* **Directions**:
Print all the entries verbatim.

§

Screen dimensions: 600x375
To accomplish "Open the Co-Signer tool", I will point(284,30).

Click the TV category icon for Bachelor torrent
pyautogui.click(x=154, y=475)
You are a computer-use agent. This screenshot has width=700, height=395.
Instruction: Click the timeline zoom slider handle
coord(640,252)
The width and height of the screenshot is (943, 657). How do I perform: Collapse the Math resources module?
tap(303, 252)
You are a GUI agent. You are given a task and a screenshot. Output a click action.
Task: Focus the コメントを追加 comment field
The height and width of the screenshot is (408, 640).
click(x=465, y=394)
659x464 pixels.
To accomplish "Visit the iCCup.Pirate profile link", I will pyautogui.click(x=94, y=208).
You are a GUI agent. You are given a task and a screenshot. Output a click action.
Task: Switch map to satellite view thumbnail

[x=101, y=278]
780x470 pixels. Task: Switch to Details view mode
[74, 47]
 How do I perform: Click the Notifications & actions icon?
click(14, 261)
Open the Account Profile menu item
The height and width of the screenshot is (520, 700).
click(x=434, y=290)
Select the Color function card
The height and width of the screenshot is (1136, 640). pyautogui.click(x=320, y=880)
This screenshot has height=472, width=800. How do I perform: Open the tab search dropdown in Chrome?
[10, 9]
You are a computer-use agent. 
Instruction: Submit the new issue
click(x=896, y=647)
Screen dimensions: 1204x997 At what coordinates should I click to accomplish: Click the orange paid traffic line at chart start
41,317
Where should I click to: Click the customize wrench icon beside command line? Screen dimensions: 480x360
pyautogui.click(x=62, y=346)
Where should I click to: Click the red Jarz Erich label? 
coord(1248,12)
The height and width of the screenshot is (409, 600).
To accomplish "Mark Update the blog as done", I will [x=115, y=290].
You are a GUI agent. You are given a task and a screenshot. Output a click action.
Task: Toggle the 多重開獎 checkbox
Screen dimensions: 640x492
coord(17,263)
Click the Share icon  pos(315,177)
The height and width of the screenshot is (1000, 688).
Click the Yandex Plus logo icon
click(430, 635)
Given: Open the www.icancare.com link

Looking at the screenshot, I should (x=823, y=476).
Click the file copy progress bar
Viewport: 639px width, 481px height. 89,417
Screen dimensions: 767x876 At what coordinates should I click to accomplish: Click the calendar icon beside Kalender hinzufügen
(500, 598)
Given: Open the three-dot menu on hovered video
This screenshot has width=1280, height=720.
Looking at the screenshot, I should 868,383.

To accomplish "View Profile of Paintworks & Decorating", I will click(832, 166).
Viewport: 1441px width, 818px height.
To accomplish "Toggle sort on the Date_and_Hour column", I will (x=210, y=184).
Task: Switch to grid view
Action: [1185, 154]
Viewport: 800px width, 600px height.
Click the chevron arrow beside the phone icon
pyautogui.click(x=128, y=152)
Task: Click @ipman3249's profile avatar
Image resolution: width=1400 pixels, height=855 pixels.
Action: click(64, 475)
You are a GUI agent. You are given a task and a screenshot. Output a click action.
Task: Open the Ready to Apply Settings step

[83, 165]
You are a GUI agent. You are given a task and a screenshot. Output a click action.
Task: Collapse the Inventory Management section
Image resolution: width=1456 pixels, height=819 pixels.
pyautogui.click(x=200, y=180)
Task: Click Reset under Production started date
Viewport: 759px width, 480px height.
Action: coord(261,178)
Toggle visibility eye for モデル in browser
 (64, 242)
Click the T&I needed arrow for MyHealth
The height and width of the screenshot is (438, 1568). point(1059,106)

§

* **Worked solution**:
Screen dimensions: 600x375
To accomplish "Open the Co-Signer tool", I will point(284,30).

Click the TV category icon for Bachelor torrent
pyautogui.click(x=154, y=475)
You are a computer-use agent. This screenshot has width=700, height=395.
Instruction: Click the timeline zoom slider handle
coord(640,252)
The width and height of the screenshot is (943, 657). How do I perform: Collapse the Math resources module?
tap(303, 252)
You are a GUI agent. You are given a task and a screenshot. Output a click action.
Task: Focus the コメントを追加 comment field
The height and width of the screenshot is (408, 640).
click(x=465, y=394)
659x464 pixels.
To accomplish "Visit the iCCup.Pirate profile link", I will pyautogui.click(x=94, y=208).
You are a GUI agent. You are given a task and a screenshot. Output a click action.
Task: Switch map to satellite view thumbnail

[x=101, y=278]
780x470 pixels. Task: Switch to Details view mode
[74, 47]
 How do I perform: Click the Notifications & actions icon?
click(14, 261)
Open the Account Profile menu item
The height and width of the screenshot is (520, 700).
click(x=434, y=290)
Select the Color function card
The height and width of the screenshot is (1136, 640). pyautogui.click(x=320, y=880)
This screenshot has height=472, width=800. How do I perform: Open the tab search dropdown in Chrome?
[10, 9]
You are a computer-use agent. 
Instruction: Submit the new issue
click(x=896, y=647)
Screen dimensions: 1204x997 At what coordinates should I click to accomplish: Click the orange paid traffic line at chart start
41,317
Where should I click to: Click the customize wrench icon beside command line? Screen dimensions: 480x360
pyautogui.click(x=62, y=346)
Where should I click to: Click the red Jarz Erich label? 
coord(1248,12)
The height and width of the screenshot is (409, 600).
To accomplish "Mark Update the blog as done", I will [x=115, y=290].
You are a GUI agent. You are given a task and a screenshot. Output a click action.
Task: Toggle the 多重開獎 checkbox
Screen dimensions: 640x492
coord(17,263)
Click the Share icon  pos(315,177)
The height and width of the screenshot is (1000, 688).
Click the Yandex Plus logo icon
click(430, 635)
Given: Open the www.icancare.com link

Looking at the screenshot, I should (x=823, y=476).
Click the file copy progress bar
Viewport: 639px width, 481px height. 89,417
Screen dimensions: 767x876 At what coordinates should I click to accomplish: Click the calendar icon beside Kalender hinzufügen
(500, 598)
Given: Open the three-dot menu on hovered video
This screenshot has width=1280, height=720.
Looking at the screenshot, I should 868,383.

To accomplish "View Profile of Paintworks & Decorating", I will click(832, 166).
Viewport: 1441px width, 818px height.
To accomplish "Toggle sort on the Date_and_Hour column", I will (x=210, y=184).
Task: Switch to grid view
Action: [1185, 154]
Viewport: 800px width, 600px height.
Click the chevron arrow beside the phone icon
pyautogui.click(x=128, y=152)
Task: Click @ipman3249's profile avatar
Image resolution: width=1400 pixels, height=855 pixels.
Action: click(64, 475)
You are a GUI agent. You are given a task and a screenshot. Output a click action.
Task: Open the Ready to Apply Settings step

[83, 165]
You are a GUI agent. You are given a task and a screenshot. Output a click action.
Task: Collapse the Inventory Management section
Image resolution: width=1456 pixels, height=819 pixels.
pyautogui.click(x=200, y=180)
Task: Click Reset under Production started date
Viewport: 759px width, 480px height.
Action: coord(261,178)
Toggle visibility eye for モデル in browser
 (64, 242)
Click the T&I needed arrow for MyHealth
The height and width of the screenshot is (438, 1568). point(1059,106)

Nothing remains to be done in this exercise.